道中で素敵な女性と出会うが砂嵐に遭って別れ別れになる。出身を隠して(ユ
ダヤ人として)名医のもとで勉強し始め、様々友人知人を作りつつ生活。
科学を快く思わないイスラムのガチガチの原理主義とでもいう勢力が業を煮
やし、大部族と結託。今の王国を転覆させんがために黒死病(ペストだよね)
をまん延させる。これがきっかけで、その時の医療に不満を抱くロブは禁断
の腑分けに手を染めしまう。反対勢力には渡りに船で、それは万死に値する
決定的な罪。名医ともども、ロブもワンマンの王と友に準じるほどに口をき
けるようになっていたが、王の病気と、反対勢力の攻勢のタイミングが重な
り、ドラマはいよいよピークを迎える。

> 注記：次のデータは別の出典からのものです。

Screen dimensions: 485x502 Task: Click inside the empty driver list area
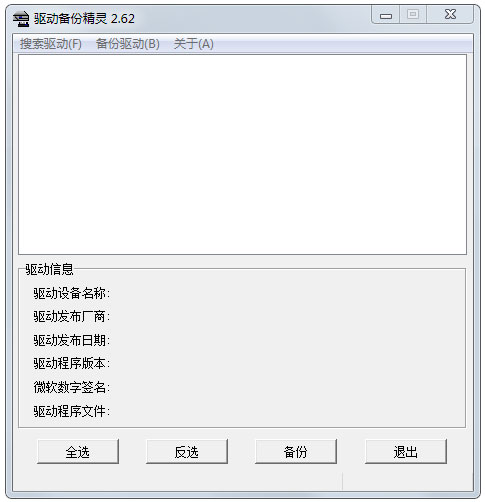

王の病を治療するのも山場なんだけ
ど、これがまたしても脇腹だとわかる・・・
この辺りの宗教上の勢力地図も、以降は塗り替わってしまうんだろうなぁと
いう感じでした・・・
そうそう、彼には一つ特技があるのでした。(患者の)胸に手を当てるとわ
かることがある・・・
ハイ、書きすぎ。
近代医学の黎明の更にさきがけというところでしょうか。
名医とロブが牢屋に入れられた時、それぞれ自分の命の心配をして当たり前
なのに、ロブのやった解剖の結果を名医のほうがいろいろ尋ねる。「ねぇ、
あそこはどうだった?どうなってた?」 というふう。名医のくせして解剖
もしたことなかったんかい!と貶すなかれ。すぐになくなってしまう命のこ

とより知的好奇心のほうが勝っているという表現のシーンは、なかなか素敵

でした。

 
で、脇腹の病気って?
(ワタシは、黒死病のほうに注意が向いてしまってました。終りの方になっ
てからやっとわかりました、アホですねぇ)
ベストセラーになった原作小説があって、その第一部なんだそうな。
いわば古めかしいコスチューム・プレーなんですが、なんだか悪びれず堂々
としたドラマになっていて、よかったです。邦題もグッド!
みんな英語だったけど、ドイツ映画なんですね。
(ごく短いセックスシーン以外は、文部省推薦・・・なんて、今どきそんな
もんあるんかいな?)
 
音楽は聞いたことのない方。いたってオーソドックスなオーケストラル・ス
コア。あまり特色のあるものではなかった。